Even though you know it and I know it, I'll say it again :-), you are not alone. Even though we know that, it's hard without talking to people with skin on sometimes.

There is no OA group in my town, but there is Al-Anon and I go to that and found myself a sponsor there. It took me a while and I understand it can take some time and thought, before choosing or finding another sponsor. Keep with it, though. It's worth it and you'll find another eventually.

Does your OA group have a phone list? How about calling someone on it to say hi. Sometimes even a small gesture of reaching out can help us.

I hope you'll make the effort to get to your meeting tonight. Ohmygoodness, I know that feeling of isolating and succumb to it at times. But it sounds as if you'd feel better if you can get yourself there. Keep thinking of the result you want and of the support you'll find there regardless of how you feel in this moment. You'll be glad you went.

How's that for a pep talk, heheheh. I will try to listen to myself andhang in there with you.

I don't know where you live, but if you're in the northern latitudes, be assured Spring is coming! Sometimes I struggle with the winter blues especially at this time of year, even though the days are getting longer.
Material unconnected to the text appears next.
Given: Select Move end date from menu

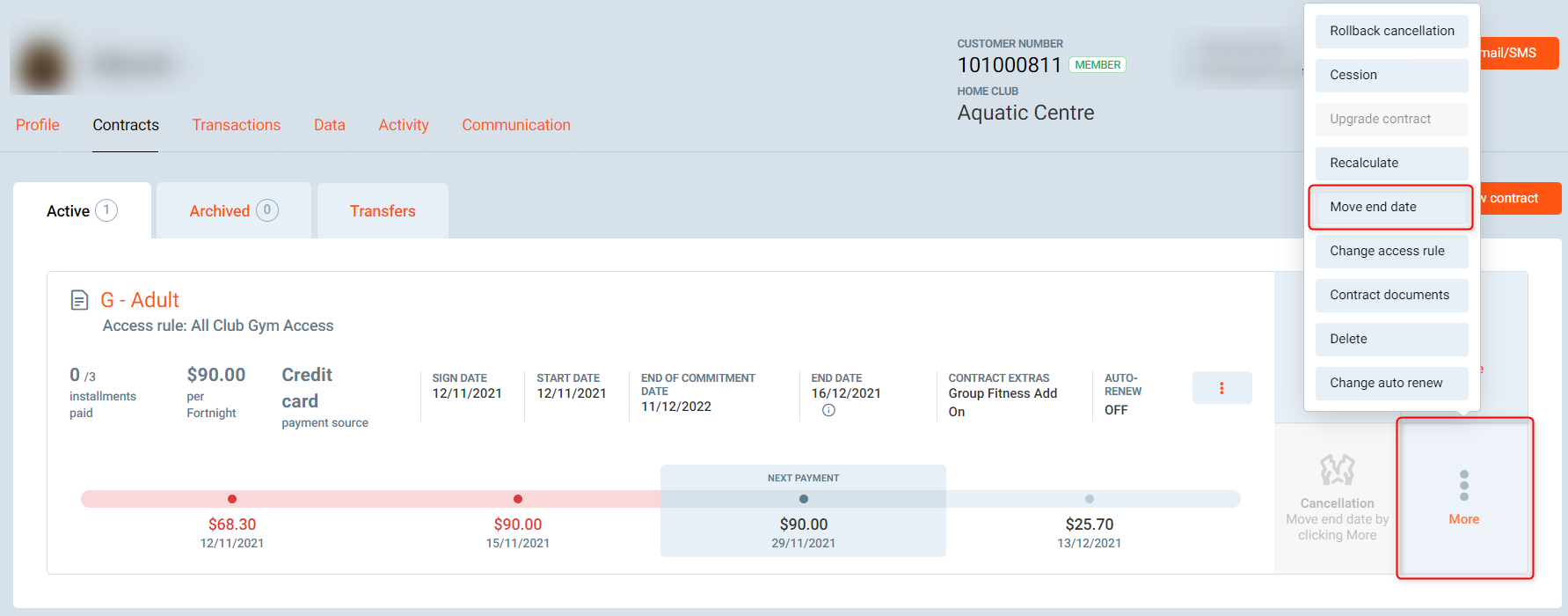Looking at the screenshot, I should click(x=1390, y=207).
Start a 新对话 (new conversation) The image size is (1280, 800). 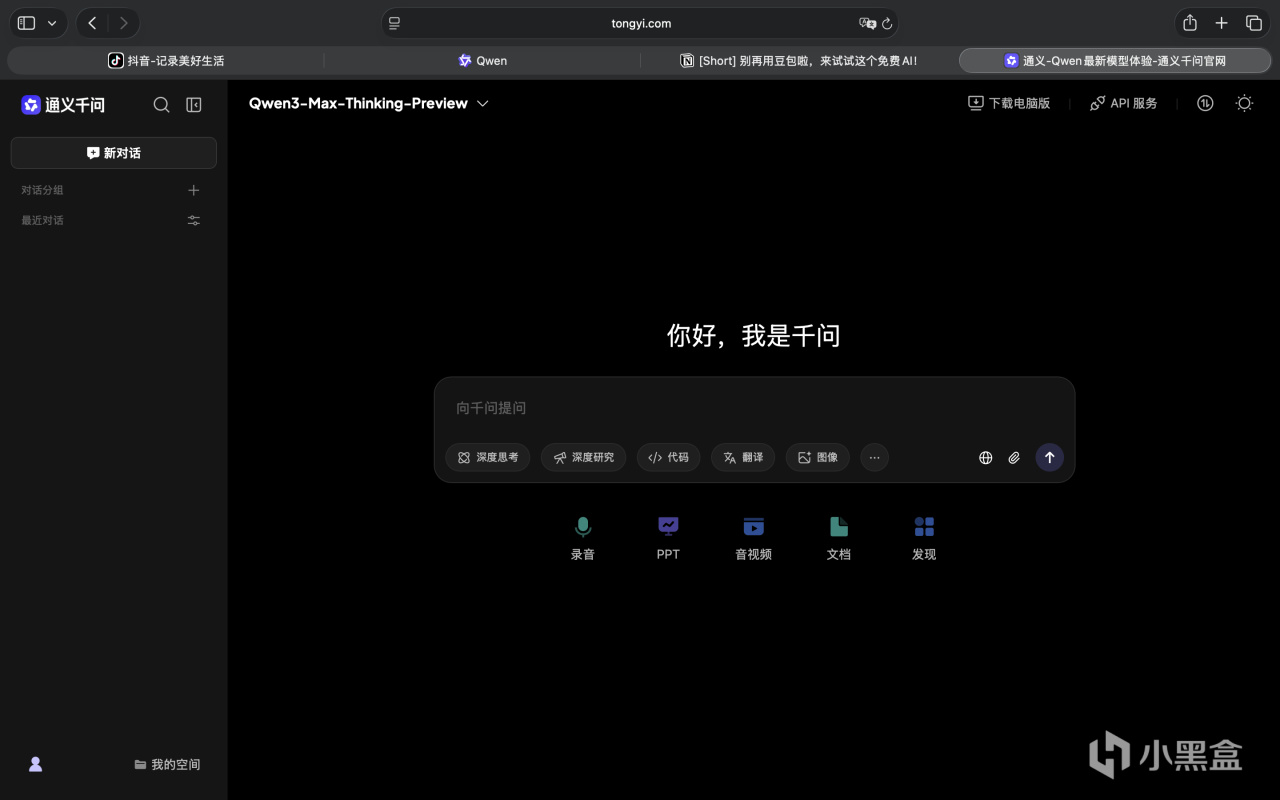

In March it's as if the winter catches up with my hypothalamus. Ha! Whatever it is or that part of the brain does I kinda forget, but doesn't it have something to do with processing emotions? Could be I mean the pituitary gland -- or the amygdala. Whoa, what the heck is that, LOL! Pulling these out of the hat of 40 years ago!

Anyway, I'm wishing you well and hope things turn around for you soon. I'd love to hear all about your OA meetings. How are they different from Al-Anon, etc., the things you discuss, how it helps people/you, what has helped the most for certain things, how people have overcome emotional eating, etc.

Be well ...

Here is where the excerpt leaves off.